Chapter 12 / A job description should sell the job. If you can’t capture attention and interest, who the hell cares about the fine print. this is the place to advance my career.

Chapter 13 / To recruit and hire the best, you have to both pay a competitive wage and build an attractive compensation package. you also have to pay a market rate.

Chapter 14 / Great sales development compensation plans have three things in common:

1. CLARITY. The core plan has no more than two moving pieces, and the nuances can be bulleted out on a cocktail napkin. 2. PAYMENT CLOSELY FOLLOWS ACTION. To be effective, the reward has to closely follow the desired action. 3. REPS CONTROL THEIR OWN DESTINIES. This one gets a lot of push-back (I’m looking at you, CFOs!), but I don’t believe that reps should be rewarded or penalized for the skills/actions of others.

In terms of a general rule, base salary should be roughly 60–70 percent of total compensation for sales development reps. If you’re worried about SDRs setting meetings with the wrong prospects, realign your right profile, right person, right pain criteria. If you’re concerned over unqualified appointments, don’t use the introductory meeting model. Don’t confuse a strategy issue with an SDR issue. No ceiling on monthly commission.
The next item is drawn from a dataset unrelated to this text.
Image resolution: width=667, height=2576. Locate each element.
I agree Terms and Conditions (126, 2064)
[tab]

Chapter 15 / Most important components of “activating” passive candidates are the messenger and the ask. Putting the right messenger in play is often a stand-out strategy. THE ASK: Messaging a passive candidate is about one thing: selling the next step. Stand-out subject, short and sweet, and sell the next step. Remember The Five Whys. Ask refereal -  ‘you or somebody you know’. Take action to get the most from your employees’ networks.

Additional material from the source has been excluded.